WHAT TO DO =>
A: Using the speech quality patent, answer these:
(i) Which statistical or probability models does the estimation technique use as its basis?
(ii) Which algorithm is named as an example for optimizing the mapping to a quality score?
(iii) What date appears beside the number 09786300?
B: Reproduce the text of the speech quality patent between "A non-intrusive speech" and "lower computational complexity.", inclusive.

SUPPLIED PASSAGE =>

┏━━

Single-sided speech quality measurement

09786300 · 2017-10-10

Assignee

Inventors

Cpc classification

International classification

Abstract

A non-intrusive speech quality estimation technique is based on statistical or probability models such as Gaussian Mixture Models (“GMMs”). Perceptual features are extracted from the received speech signal and assessed by an artificial reference model formed using statistical models. The models characterize the statistical behavior of speech features. Consistency measures between the input speech features and the models are calculated to form indicators of speech quality. The consistency values are mapped to a speech quality score using a mapping optimized using machine learning algorithms, such as Multivariate Adaptive Regression Splines (“MARS”). The technique provides competitive or better quality estimates relative to known techniques while having lower computational complexity.

┗━━

SOURCE MATERIAL =>
┏━━

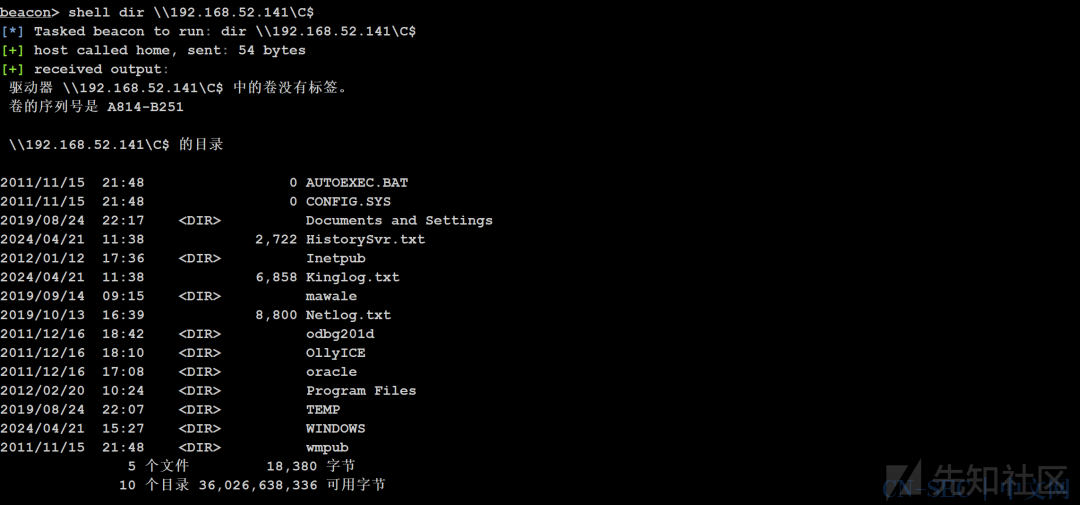
Task: Click the Inetpub directory entry
Action: pyautogui.click(x=335, y=258)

┗━━

THE RESULTS =>
A:
(i) Gaussian Mixture Models (GMMs)
(ii) Multivariate Adaptive Regression Splines (MARS)
(iii) 2017-10-10

B:
A non-intrusive speech quality estimation technique is based on statistical or probability models such as Gaussian Mixture Models (“GMMs”). Perceptual features are extracted from the received speech signal and assessed by an artificial reference model formed using statistical models. The models characterize the statistical behavior of speech features. Consistency measures between the input speech features and the models are calculated to form indicators of speech quality. The consistency values are mapped to a speech quality score using a mapping optimized using machine learning algorithms, such as Multivariate Adaptive Regression Splines (“MARS”). The technique provides competitive or better quality estimates relative to known techniques while having lower computational complexity.